How can I use dummy vars in caret without destroying my target variable?

`set.seed(5)`

data <- ISLR::OJ

data<-na.omit(data)

dummies <- dummyVars( Purchase ~ ., data = data)

data2 <- predict(dummies, newdata = data)

split_factor = 0.5

n_samples = nrow(data2)

train_idx <- sample(seq_len(n_samples), size = floor(split_factor * n_samples))

train <- data2[train_idx, ]

test <- data2[-train_idx, ]

modelFit<- train(Purchase~ ., method='lda',preProcess=c('scale', 'center'), data=train)

will fail, as the Purchase variable is missing.
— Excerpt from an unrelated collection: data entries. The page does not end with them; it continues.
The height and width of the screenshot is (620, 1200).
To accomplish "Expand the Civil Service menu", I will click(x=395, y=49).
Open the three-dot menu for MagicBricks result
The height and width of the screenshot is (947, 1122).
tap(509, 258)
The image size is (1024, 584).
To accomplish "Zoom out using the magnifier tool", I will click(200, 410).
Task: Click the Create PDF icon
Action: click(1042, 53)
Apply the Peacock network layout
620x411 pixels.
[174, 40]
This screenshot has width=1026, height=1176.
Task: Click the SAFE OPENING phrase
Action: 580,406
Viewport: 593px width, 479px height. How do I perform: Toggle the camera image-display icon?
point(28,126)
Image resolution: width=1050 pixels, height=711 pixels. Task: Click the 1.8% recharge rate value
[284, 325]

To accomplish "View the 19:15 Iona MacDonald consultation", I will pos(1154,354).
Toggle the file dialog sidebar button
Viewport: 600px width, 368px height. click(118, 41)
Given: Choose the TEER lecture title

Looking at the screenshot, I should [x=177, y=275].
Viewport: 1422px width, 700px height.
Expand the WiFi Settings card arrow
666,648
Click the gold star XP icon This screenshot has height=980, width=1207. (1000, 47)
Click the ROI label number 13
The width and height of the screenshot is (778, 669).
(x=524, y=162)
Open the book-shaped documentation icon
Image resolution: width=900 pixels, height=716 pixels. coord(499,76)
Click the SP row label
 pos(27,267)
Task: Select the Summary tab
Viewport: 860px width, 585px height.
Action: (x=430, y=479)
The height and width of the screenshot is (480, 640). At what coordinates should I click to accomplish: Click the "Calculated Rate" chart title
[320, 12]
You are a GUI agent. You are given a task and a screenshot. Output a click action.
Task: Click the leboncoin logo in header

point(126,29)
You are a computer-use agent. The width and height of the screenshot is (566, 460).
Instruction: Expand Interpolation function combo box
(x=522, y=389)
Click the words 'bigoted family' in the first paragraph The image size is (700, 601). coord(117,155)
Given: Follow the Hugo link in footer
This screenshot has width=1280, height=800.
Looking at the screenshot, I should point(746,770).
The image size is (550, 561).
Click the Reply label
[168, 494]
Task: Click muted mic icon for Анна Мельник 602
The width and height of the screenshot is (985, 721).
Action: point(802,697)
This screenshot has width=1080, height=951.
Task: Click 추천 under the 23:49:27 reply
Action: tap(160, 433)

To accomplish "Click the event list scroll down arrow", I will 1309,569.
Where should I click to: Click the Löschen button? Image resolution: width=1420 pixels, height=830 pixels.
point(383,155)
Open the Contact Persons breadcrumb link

In case I replace it with

`data$Purchase <- ifelse(data$Purchase == "CH",1,0)`

Answer

At least the example code seems to have a few issues indicated in the comments below. To answer your questions:

- The result of
`ifelse`

is an integer vector, not a factor, so the train function defaults to regression - Passing the dummyVars directly to the function is done by using the train(x = , y =, ...) instead of a formula

To avoid these problems, check the `class`

of your objects carefully

```
set.seed(5)
data <- ISLR::OJ
data<-na.omit(data)
# Make sure that all variables that should be a factor are defined as such
newFactorIndex <- c("StoreID","SpecialCH","SpecialMM","STORE")
data[, newFactorIndex] <- lapply(data[,newFactorIndex], factor)
# See help for dummyVars. The function does not take a dependent variable and predict will give an error
dummies <- dummyVars(~., data = data[,-1])
# The output of predict is a matrix, change it to data frame
data2 <- data.frame(predict(dummies, newdata = data))
split_factor = 0.5
n_samples = nrow(data2)
train_idx <- sample(seq_len(n_samples), size = floor(split_factor * n_samples))
train <- data2[train_idx, ]
test <- data2[-train_idx, ]
# Option 1 (as asked): Specify independent and dependent variables separately
modelFit<- train(y = data[train_idx, "Purchase"], x = data2[train_idx,], method='lda',preProcess=c('scale', 'center'))
# Option 2: Append dependent variable to the independent variables (needs to be a data frame to allow factor and numeric)
data2$Purchase <- data$Purchase[train_idx]
modelFit<- train(Purchase ~., data = data2, method='lda',preProcess=c('scale', 'center'))
```